**Try it**:
Write out only the lines from the line that holds "Open the Copay info icon" to the end of the listing below, inclusive, with the pictures omitted.

**Provided data**:

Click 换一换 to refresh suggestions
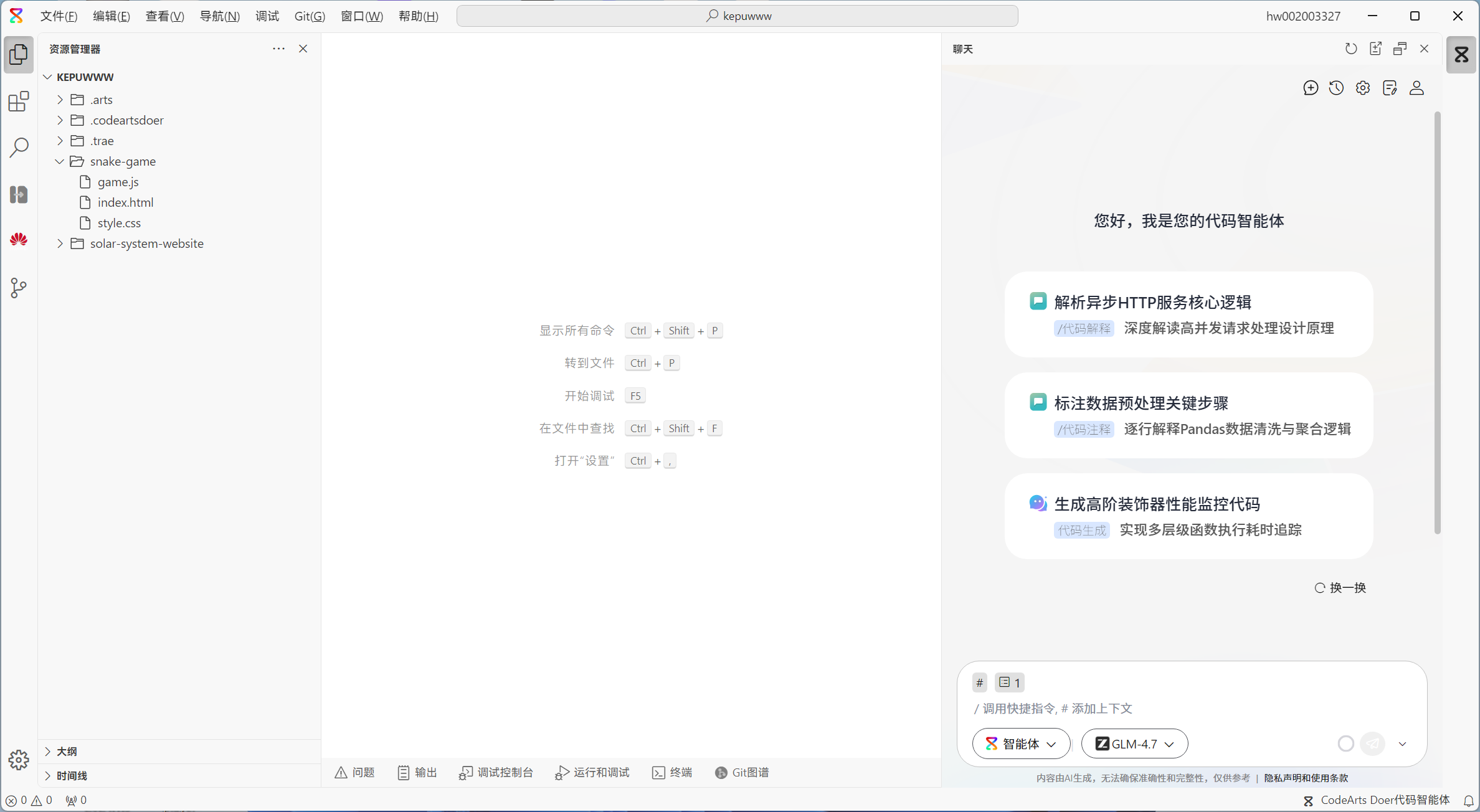The width and height of the screenshot is (1480, 812). tap(1340, 587)
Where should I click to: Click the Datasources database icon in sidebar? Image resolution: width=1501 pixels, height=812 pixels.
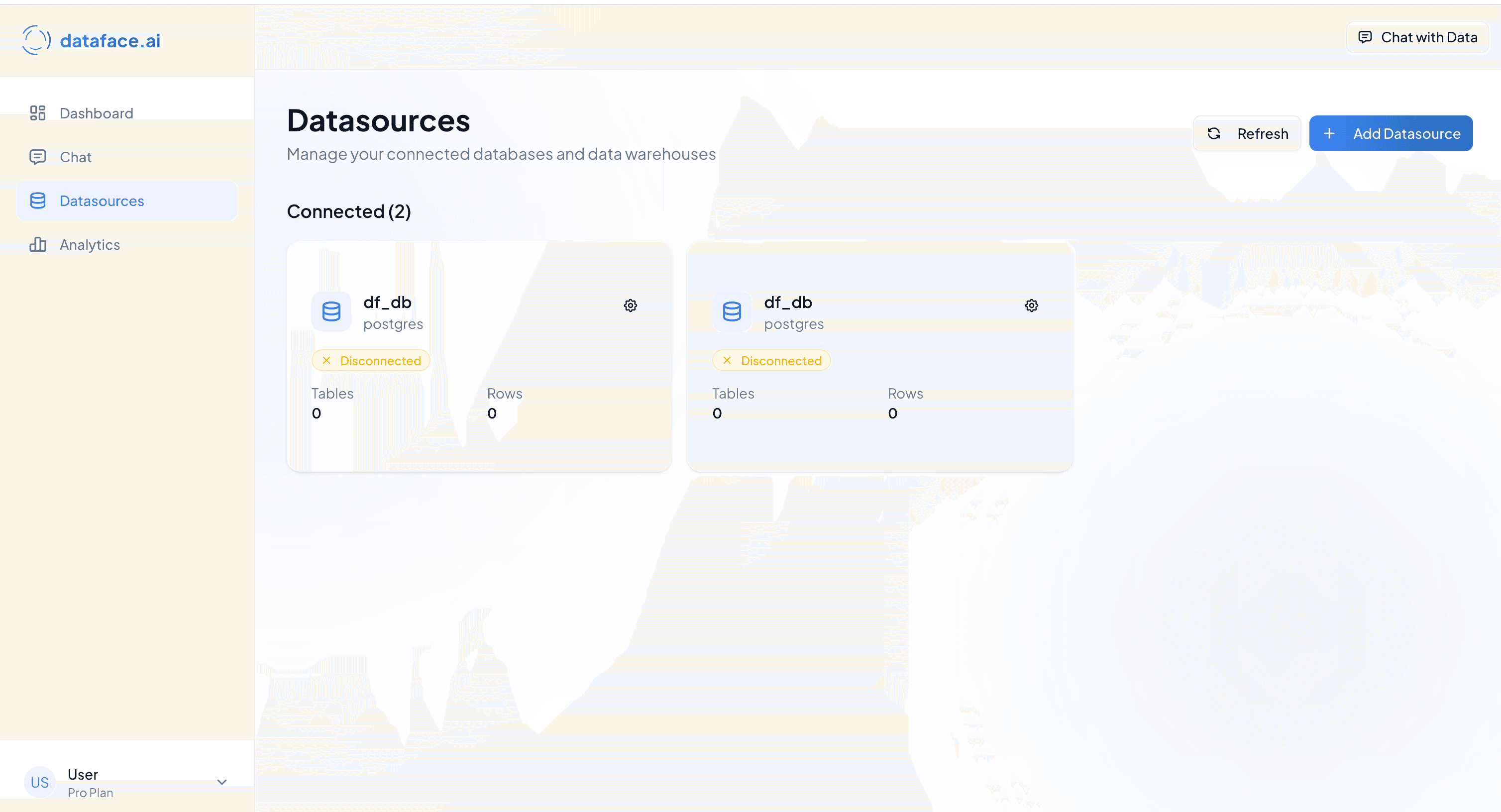pos(38,201)
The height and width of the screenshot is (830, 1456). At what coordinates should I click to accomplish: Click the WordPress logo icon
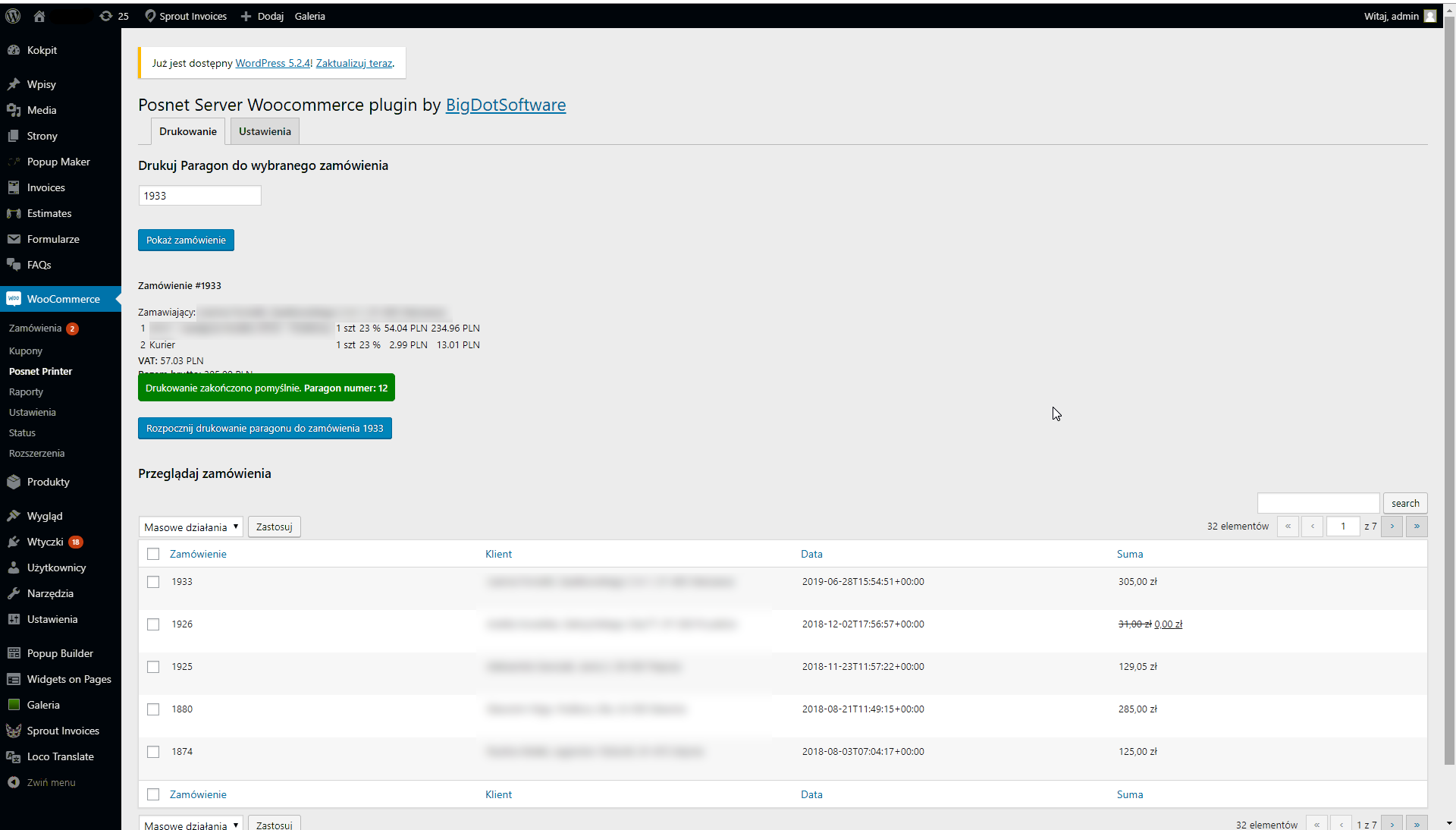coord(13,16)
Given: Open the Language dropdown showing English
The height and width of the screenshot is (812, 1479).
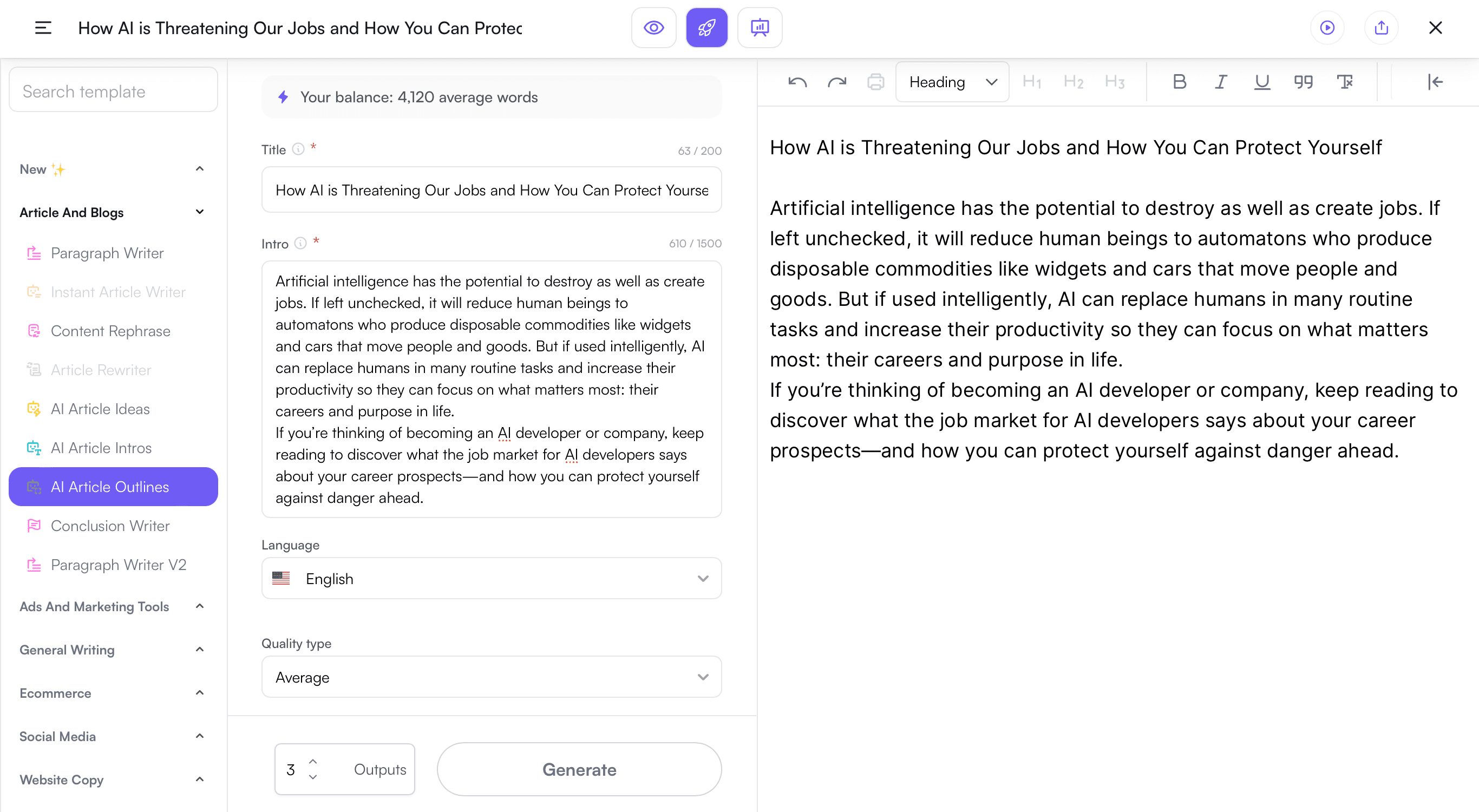Looking at the screenshot, I should coord(491,578).
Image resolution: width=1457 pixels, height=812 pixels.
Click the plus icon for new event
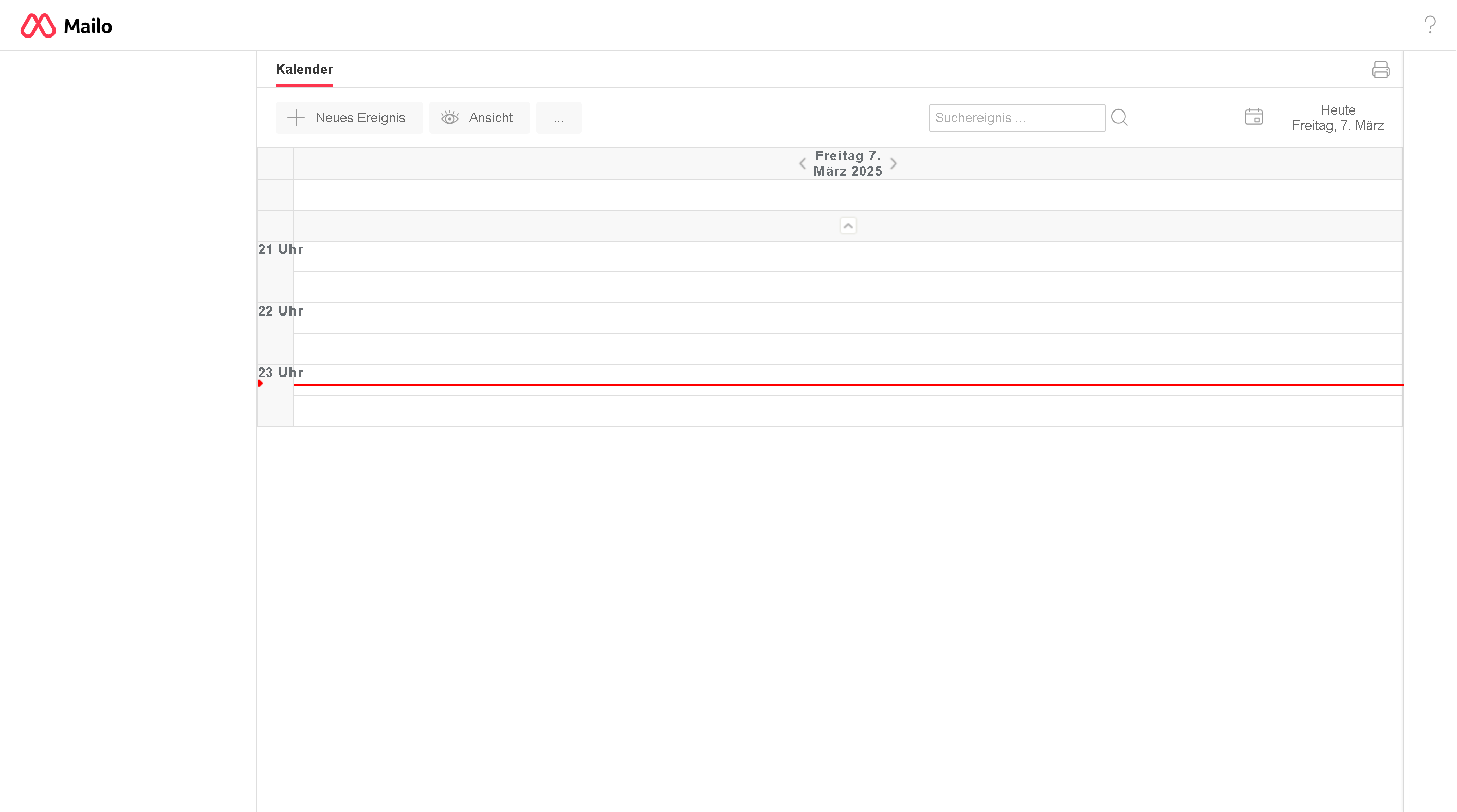point(296,118)
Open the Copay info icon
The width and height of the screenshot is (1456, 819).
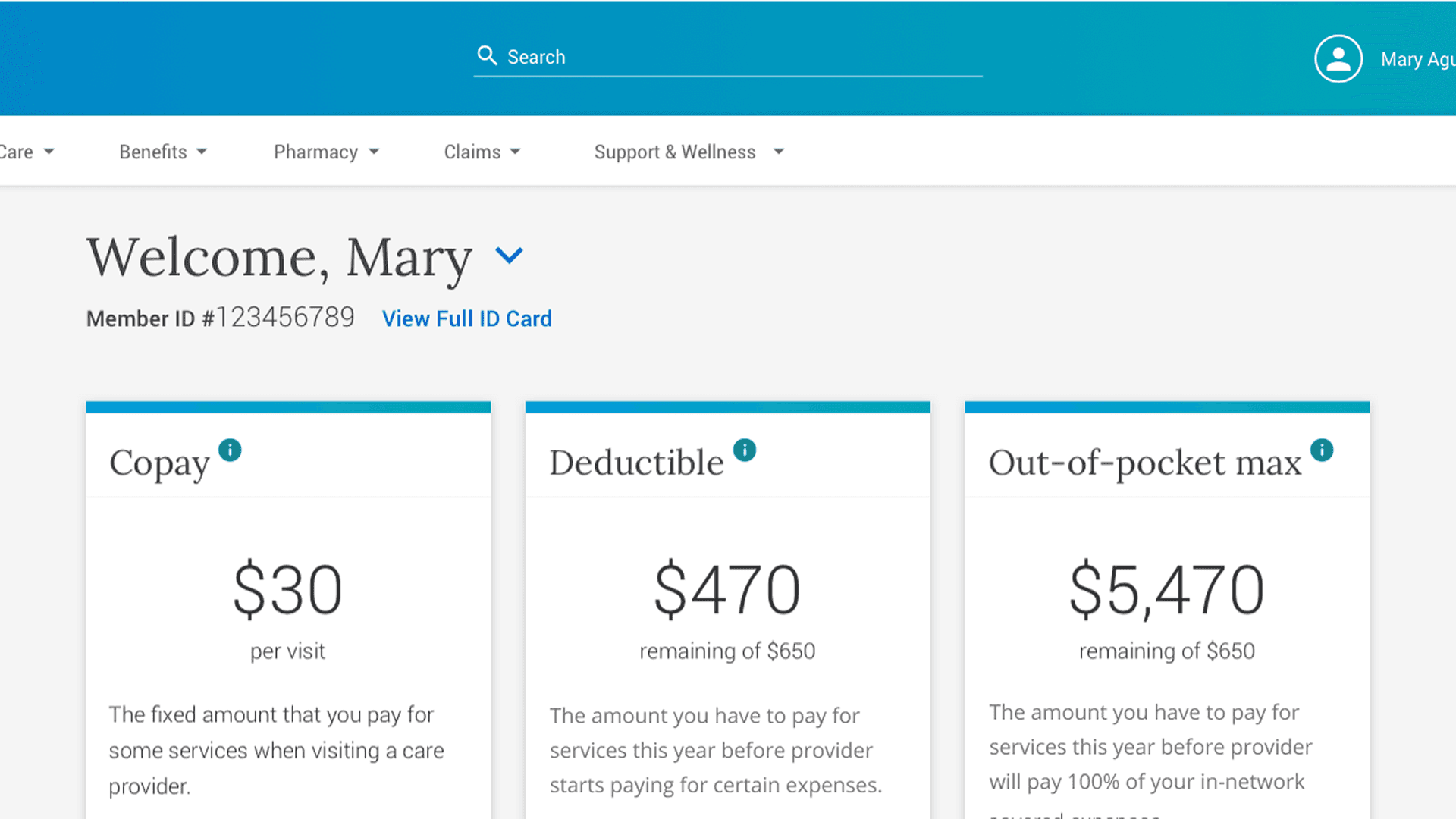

**Task result**:
Open the Copay info icon
The width and height of the screenshot is (1456, 819).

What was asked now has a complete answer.